Job: Can you format every item below as a Markdown table with the columns "Row" and "Line," numbering each line and leaving out blank lines?

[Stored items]
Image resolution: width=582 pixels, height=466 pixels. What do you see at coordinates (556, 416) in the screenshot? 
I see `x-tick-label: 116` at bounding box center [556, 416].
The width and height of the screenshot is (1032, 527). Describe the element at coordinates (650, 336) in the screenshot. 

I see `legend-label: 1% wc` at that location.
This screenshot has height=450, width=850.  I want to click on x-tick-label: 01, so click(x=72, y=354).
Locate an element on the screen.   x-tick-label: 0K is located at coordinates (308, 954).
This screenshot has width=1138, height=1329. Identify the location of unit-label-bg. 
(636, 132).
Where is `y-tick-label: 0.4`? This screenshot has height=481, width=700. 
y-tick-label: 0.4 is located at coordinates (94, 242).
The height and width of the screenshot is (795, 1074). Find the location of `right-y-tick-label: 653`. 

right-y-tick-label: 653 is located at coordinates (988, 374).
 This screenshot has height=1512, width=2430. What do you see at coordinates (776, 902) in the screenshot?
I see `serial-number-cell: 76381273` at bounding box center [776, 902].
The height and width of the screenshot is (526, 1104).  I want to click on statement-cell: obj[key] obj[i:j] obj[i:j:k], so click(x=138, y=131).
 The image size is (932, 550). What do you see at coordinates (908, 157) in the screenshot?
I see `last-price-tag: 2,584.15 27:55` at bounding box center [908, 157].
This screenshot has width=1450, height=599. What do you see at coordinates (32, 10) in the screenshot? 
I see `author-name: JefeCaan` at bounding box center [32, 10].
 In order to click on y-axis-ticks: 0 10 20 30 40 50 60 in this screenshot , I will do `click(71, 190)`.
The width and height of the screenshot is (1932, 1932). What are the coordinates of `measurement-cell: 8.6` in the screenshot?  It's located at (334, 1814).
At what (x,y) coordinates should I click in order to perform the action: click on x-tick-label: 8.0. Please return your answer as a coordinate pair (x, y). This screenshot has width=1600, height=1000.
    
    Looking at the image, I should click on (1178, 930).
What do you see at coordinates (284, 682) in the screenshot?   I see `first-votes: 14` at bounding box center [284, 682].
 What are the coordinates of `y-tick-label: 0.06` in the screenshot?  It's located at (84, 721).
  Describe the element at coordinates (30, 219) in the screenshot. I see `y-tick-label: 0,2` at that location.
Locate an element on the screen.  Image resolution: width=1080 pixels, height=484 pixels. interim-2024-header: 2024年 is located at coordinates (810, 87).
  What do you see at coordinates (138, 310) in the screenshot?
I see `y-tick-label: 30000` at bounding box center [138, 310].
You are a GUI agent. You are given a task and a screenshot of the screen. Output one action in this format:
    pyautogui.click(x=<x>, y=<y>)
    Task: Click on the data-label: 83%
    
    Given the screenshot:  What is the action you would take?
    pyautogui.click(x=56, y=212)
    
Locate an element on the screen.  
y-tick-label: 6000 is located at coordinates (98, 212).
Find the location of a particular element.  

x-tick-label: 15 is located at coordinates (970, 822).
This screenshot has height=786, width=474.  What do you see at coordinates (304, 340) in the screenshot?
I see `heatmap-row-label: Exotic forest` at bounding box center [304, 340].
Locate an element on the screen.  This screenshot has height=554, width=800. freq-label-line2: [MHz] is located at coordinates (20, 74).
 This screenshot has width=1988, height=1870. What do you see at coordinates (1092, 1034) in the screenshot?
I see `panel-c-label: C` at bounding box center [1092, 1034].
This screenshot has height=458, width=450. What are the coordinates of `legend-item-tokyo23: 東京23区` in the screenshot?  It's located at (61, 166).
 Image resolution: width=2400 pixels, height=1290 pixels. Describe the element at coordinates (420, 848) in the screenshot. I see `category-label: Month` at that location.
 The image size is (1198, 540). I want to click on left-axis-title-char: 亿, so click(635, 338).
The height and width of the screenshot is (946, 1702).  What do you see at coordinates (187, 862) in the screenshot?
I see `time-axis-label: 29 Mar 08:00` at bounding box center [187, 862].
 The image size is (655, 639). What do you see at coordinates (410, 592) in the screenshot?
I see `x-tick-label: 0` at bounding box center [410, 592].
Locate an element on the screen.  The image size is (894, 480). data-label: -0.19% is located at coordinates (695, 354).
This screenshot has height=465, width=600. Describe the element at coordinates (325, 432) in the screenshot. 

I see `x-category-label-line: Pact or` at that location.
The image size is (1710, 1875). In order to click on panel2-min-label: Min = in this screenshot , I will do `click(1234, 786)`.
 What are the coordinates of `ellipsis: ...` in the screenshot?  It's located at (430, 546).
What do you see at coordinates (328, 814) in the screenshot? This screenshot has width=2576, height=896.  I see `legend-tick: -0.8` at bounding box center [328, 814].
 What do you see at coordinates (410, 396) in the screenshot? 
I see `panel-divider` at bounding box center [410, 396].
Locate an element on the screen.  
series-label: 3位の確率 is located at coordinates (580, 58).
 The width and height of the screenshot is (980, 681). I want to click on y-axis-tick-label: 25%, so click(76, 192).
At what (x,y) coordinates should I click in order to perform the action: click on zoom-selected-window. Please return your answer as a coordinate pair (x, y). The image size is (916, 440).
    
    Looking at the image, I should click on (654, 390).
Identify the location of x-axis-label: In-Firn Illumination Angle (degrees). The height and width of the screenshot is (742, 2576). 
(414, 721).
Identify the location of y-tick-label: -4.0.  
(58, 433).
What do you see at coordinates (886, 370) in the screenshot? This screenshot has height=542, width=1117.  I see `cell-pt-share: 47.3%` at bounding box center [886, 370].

Response:
| Row | Line |
|---|---|
| 1 | Image resolution: width=582 pixels, height=466 pixels. What do you see at coordinates (556, 416) in the screenshot?  |
| 2 | I see `x-tick-label: 116` at bounding box center [556, 416]. |
| 3 | The width and height of the screenshot is (1032, 527). Describe the element at coordinates (650, 336) in the screenshot.  |
| 4 | I see `legend-label: 1% wc` at that location. |
| 5 | This screenshot has height=450, width=850.  I want to click on x-tick-label: 01, so click(x=72, y=354). |
| 6 | Locate an element on the screen.   x-tick-label: 0K is located at coordinates (308, 954). |
| 7 | This screenshot has width=1138, height=1329. Identify the location of unit-label-bg.  |
| 8 | (636, 132). |
| 9 | Where is `y-tick-label: 0.4`? This screenshot has height=481, width=700.  |
| 10 | y-tick-label: 0.4 is located at coordinates (94, 242). |
| 11 | The height and width of the screenshot is (795, 1074). Find the location of `right-y-tick-label: 653`.  |
| 12 | right-y-tick-label: 653 is located at coordinates (988, 374). |
| 13 |  This screenshot has height=1512, width=2430. What do you see at coordinates (776, 902) in the screenshot? |
| 14 | I see `serial-number-cell: 76381273` at bounding box center [776, 902]. |
| 15 | The height and width of the screenshot is (526, 1104).  I want to click on statement-cell: obj[key] obj[i:j] obj[i:j:k], so click(x=138, y=131). |
| 16 |  The image size is (932, 550). What do you see at coordinates (908, 157) in the screenshot? |
| 17 | I see `last-price-tag: 2,584.15 27:55` at bounding box center [908, 157]. |
| 18 | This screenshot has width=1450, height=599. What do you see at coordinates (32, 10) in the screenshot?  |
| 19 | I see `author-name: JefeCaan` at bounding box center [32, 10]. |
| 20 |  In order to click on y-axis-ticks: 0 10 20 30 40 50 60 in this screenshot , I will do `click(71, 190)`. |
| 21 | The width and height of the screenshot is (1932, 1932). What are the coordinates of `measurement-cell: 8.6` in the screenshot?  It's located at (334, 1814). |
| 22 | At what (x,y) coordinates should I click in order to perform the action: click on x-tick-label: 8.0. Please return your answer as a coordinate pair (x, y). This screenshot has width=1600, height=1000. |
| 23 |     Looking at the image, I should click on (1178, 930). |
| 24 | What do you see at coordinates (284, 682) in the screenshot?   I see `first-votes: 14` at bounding box center [284, 682]. |
| 25 |  What are the coordinates of `y-tick-label: 0.06` in the screenshot?  It's located at (84, 721). |
| 26 |   Describe the element at coordinates (30, 219) in the screenshot. I see `y-tick-label: 0,2` at that location. |
| 27 | Locate an element on the screen.  Image resolution: width=1080 pixels, height=484 pixels. interim-2024-header: 2024年 is located at coordinates (810, 87). |
| 28 |   What do you see at coordinates (138, 310) in the screenshot? |
| 29 | I see `y-tick-label: 30000` at bounding box center [138, 310]. |
| 30 | You are a GUI agent. You are given a task and a screenshot of the screen. Output one action in this format: |
| 31 |     pyautogui.click(x=<x>, y=<y>) |
| 32 |     Task: Click on the data-label: 83% |
| 33 |     Given the screenshot:  What is the action you would take? |
| 34 |     pyautogui.click(x=56, y=212) |
| 35 | Locate an element on the screen.   |
| 36 | y-tick-label: 6000 is located at coordinates (98, 212). |
| 37 | Find the location of a particular element.   |
| 38 | x-tick-label: 15 is located at coordinates (970, 822). |
| 39 | This screenshot has height=786, width=474.  What do you see at coordinates (304, 340) in the screenshot? |
| 40 | I see `heatmap-row-label: Exotic forest` at bounding box center [304, 340]. |
| 41 | Locate an element on the screen.  This screenshot has height=554, width=800. freq-label-line2: [MHz] is located at coordinates (20, 74). |
| 42 |  This screenshot has width=1988, height=1870. What do you see at coordinates (1092, 1034) in the screenshot? |
| 43 | I see `panel-c-label: C` at bounding box center [1092, 1034]. |
| 44 | This screenshot has height=458, width=450. What are the coordinates of `legend-item-tokyo23: 東京23区` in the screenshot?  It's located at (61, 166). |
| 45 |  Image resolution: width=2400 pixels, height=1290 pixels. Describe the element at coordinates (420, 848) in the screenshot. I see `category-label: Month` at that location. |
| 46 |  The image size is (1198, 540). I want to click on left-axis-title-char: 亿, so click(635, 338). |
| 47 | The height and width of the screenshot is (946, 1702).  What do you see at coordinates (187, 862) in the screenshot? |
| 48 | I see `time-axis-label: 29 Mar 08:00` at bounding box center [187, 862]. |
| 49 |  The image size is (655, 639). What do you see at coordinates (410, 592) in the screenshot? |
| 50 | I see `x-tick-label: 0` at bounding box center [410, 592]. |
| 51 | Locate an element on the screen.  The image size is (894, 480). data-label: -0.19% is located at coordinates (695, 354). |
| 52 | This screenshot has height=465, width=600. Describe the element at coordinates (325, 432) in the screenshot.  |
| 53 | I see `x-category-label-line: Pact or` at that location. |
| 54 | The image size is (1710, 1875). In order to click on panel2-min-label: Min = in this screenshot , I will do `click(1234, 786)`. |
| 55 |  What are the coordinates of `ellipsis: ...` in the screenshot?  It's located at (430, 546). |
| 56 | What do you see at coordinates (328, 814) in the screenshot? This screenshot has width=2576, height=896.  I see `legend-tick: -0.8` at bounding box center [328, 814]. |
| 57 |  What do you see at coordinates (410, 396) in the screenshot?  |
| 58 | I see `panel-divider` at bounding box center [410, 396]. |
| 59 | Locate an element on the screen.   |
| 60 | series-label: 3位の確率 is located at coordinates (580, 58). |
| 61 |  The width and height of the screenshot is (980, 681). I want to click on y-axis-tick-label: 25%, so click(76, 192). |
| 62 | At what (x,y) coordinates should I click in order to perform the action: click on zoom-selected-window. Please return your answer as a coordinate pair (x, y). The image size is (916, 440). |
| 63 |     Looking at the image, I should click on (654, 390). |
| 64 | Identify the location of x-axis-label: In-Firn Illumination Angle (degrees). The height and width of the screenshot is (742, 2576).  |
| 65 | (414, 721). |
| 66 | Identify the location of y-tick-label: -4.0.   |
| 67 | (58, 433). |
| 68 | What do you see at coordinates (886, 370) in the screenshot? This screenshot has height=542, width=1117.  I see `cell-pt-share: 47.3%` at bounding box center [886, 370]. |